Red Hat Bugzilla – Bug 1076440
Access control in PCSC
Last modified: 2014-12-08 10:22:17 EST
This is a tracking bug for Change: Access control in PCSC
For more details, see: http://fedoraproject.org//wiki/Changes/PcscAccessControl
Add access control to PC/SC smart cards available in the system.
Adding access control would (a) prevent unauthorized processes/users from reading data on a smart card,
(b) prevent unauthorized processes/users from erasing a smart card, (c) prevent unauthorized processes/users from talking to the smart card firmware
Proposed text for the release notes:
The PCSC daemon in Fedora 21 allows for fine grained access control to smart cards that is tied to the system processes rather than solely depending on
the smart card controls. That is the polkit framework is being used to decide access on the smart card.
In addition a default policy file is shipped with Fedora that restricts access to smart cards in a system to the console users and the administrator only.
The shipped policy can be modified by editing the file at /usr/share/polkit-1/actions/org.debian.pcsc-lite.policy.
Additional documentation on the PCSC policies is provided in /usr/share/doc/pcsc-lite/README.polkit
thank you for providing release notes text. Documentation team will collect it - this time we don't have dedicated release notes bug because of the overhead with 3 changes tracking bugs.
This message is a reminder that Fedora 21 Accepted Changes Freeze Deadline is on 2014-07-08 .
At this point, all accepted Changes should be substantially complete, and testable. Additionally, if a change is to be enabled by default, it must be so enabled at Change Freeze.

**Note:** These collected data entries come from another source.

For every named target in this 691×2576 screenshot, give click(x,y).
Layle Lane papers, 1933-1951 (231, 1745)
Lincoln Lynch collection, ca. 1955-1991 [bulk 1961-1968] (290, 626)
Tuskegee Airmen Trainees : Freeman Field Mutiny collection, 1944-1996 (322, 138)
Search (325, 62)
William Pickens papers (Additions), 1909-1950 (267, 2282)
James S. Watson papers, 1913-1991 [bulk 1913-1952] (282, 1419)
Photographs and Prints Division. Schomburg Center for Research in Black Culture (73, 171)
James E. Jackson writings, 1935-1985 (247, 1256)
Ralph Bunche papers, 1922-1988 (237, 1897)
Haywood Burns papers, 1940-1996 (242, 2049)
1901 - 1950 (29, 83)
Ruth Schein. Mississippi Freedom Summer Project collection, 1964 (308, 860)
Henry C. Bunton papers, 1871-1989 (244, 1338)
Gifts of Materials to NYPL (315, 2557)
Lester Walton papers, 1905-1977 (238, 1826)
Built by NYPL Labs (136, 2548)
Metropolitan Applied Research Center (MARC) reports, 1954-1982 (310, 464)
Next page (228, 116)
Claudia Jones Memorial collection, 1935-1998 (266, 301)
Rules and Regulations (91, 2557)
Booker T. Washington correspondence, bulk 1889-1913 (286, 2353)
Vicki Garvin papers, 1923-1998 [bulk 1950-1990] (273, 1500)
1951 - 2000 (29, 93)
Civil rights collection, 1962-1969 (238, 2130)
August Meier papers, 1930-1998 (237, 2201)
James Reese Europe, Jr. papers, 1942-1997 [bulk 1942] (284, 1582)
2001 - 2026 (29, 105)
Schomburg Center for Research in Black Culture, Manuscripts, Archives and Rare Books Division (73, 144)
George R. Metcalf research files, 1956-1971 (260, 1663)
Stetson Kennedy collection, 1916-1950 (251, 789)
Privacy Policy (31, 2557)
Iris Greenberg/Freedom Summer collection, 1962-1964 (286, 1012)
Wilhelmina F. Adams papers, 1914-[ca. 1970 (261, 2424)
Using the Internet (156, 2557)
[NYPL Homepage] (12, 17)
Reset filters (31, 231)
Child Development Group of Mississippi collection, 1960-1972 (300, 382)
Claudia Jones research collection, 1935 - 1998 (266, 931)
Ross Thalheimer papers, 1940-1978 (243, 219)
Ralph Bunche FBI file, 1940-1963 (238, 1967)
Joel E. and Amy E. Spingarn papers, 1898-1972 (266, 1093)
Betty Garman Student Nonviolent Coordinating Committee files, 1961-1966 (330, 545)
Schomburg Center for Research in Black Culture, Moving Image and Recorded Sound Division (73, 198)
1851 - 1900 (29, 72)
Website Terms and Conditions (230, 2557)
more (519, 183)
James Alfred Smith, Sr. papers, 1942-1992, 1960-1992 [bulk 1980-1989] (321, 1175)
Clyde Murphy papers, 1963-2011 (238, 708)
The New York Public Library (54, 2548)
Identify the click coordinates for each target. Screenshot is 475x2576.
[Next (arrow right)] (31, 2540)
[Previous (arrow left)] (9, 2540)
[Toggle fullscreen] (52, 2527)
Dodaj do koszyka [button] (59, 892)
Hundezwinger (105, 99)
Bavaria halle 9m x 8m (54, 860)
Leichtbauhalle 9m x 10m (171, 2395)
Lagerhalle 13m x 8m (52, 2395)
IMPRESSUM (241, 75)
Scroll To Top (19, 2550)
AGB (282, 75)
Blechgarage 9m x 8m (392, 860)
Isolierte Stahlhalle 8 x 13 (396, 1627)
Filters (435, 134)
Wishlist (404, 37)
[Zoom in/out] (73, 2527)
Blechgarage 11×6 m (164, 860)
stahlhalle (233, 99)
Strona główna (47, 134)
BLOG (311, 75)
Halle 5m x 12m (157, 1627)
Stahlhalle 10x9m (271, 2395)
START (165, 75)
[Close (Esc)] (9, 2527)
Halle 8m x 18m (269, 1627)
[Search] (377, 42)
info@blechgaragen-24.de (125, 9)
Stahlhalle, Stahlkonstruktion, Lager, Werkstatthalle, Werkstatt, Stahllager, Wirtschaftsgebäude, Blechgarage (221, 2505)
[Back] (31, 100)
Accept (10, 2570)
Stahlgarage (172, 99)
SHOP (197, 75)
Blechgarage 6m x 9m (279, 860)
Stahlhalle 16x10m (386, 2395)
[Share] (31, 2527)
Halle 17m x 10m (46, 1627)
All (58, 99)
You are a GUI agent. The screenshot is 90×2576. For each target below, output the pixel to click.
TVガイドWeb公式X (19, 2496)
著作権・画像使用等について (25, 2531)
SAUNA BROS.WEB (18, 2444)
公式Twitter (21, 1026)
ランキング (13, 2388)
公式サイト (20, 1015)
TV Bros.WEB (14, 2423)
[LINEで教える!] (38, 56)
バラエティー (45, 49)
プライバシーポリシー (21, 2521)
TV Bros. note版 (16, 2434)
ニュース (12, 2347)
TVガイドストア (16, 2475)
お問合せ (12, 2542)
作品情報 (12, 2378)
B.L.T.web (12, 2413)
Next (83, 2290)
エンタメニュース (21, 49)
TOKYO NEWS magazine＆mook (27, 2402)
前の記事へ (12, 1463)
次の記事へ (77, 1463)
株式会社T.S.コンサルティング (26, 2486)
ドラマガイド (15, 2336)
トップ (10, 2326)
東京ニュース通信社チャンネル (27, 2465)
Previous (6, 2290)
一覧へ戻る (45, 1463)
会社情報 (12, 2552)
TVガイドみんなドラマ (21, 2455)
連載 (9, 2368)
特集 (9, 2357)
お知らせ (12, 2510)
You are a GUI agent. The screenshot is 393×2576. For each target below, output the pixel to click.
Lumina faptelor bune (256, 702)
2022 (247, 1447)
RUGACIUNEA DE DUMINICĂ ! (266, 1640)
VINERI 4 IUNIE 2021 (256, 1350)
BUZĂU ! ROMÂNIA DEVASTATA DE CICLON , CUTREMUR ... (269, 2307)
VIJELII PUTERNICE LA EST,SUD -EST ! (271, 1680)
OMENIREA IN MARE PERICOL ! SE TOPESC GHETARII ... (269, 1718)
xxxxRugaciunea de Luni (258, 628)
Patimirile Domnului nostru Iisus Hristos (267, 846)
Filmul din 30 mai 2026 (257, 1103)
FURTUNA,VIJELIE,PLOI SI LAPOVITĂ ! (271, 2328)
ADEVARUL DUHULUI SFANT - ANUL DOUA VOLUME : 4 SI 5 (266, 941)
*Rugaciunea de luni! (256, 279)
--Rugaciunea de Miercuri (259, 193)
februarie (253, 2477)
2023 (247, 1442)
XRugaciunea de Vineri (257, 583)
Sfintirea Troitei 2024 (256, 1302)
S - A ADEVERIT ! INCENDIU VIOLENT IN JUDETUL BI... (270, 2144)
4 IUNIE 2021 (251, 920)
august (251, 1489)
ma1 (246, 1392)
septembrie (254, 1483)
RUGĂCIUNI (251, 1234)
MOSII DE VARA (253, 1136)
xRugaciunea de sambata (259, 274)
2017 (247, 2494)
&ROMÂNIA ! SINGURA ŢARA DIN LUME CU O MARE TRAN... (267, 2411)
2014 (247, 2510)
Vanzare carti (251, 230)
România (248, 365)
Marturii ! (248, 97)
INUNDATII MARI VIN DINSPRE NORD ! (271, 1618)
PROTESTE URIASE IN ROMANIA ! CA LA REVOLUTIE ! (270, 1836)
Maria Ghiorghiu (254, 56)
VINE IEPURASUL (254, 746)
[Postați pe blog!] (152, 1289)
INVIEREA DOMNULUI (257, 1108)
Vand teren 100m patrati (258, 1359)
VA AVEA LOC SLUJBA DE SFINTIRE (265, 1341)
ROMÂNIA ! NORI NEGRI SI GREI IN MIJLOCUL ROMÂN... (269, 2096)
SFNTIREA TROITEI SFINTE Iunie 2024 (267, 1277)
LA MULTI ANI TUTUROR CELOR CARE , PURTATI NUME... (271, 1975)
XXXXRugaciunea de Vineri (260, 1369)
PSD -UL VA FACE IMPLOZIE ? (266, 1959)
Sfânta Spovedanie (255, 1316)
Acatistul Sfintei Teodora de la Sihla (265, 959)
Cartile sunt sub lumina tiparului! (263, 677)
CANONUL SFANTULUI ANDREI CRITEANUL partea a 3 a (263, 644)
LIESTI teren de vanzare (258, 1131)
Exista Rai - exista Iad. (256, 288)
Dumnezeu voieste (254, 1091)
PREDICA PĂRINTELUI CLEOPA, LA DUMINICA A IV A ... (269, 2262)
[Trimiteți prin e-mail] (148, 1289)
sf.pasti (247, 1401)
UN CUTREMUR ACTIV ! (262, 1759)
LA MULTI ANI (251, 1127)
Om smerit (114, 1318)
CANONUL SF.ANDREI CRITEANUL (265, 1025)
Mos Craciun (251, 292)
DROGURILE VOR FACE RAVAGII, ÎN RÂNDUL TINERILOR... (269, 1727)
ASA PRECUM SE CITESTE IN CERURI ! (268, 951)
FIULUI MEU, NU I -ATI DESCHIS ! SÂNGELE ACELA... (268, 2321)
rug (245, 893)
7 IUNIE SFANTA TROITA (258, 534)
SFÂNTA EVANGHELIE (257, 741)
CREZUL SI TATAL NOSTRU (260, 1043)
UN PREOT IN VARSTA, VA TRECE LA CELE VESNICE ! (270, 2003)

This bug should be set to the MODIFIED state to indicate that it achieved completeness. Status will be provided to FESCo right after the deadline. If, for any reasons, your Change is not in required state, let me know and we will try to find solution. For Changes you decide to cancel/move to the next release, please use the NEW status and set needinfo on me and it will be acted upon.
In case of any questions, don't hesitate to ask Wrangler (jreznik). Thank you.
Nikos, for this of course we'll cover your Change in the release notes, but setting the flag to + is much like a package review submitter setting the review+ flag on their own submission rather than the reviewer; Docs will set fedora_requires_release_note+ to communicate to you that yes, we see your flag and yes, we agree that this should get documented in the release notes.
Anyway, I'll be reading up on this and may have some follow-up questions.
I posted your copy to https://fedoraproject.org/wiki/Documentation_Security_Beat#More_secure_Smart_Card_support - thanks again, Nikos.
The project is substantially testable as of Fedora 21 Alpha TC4.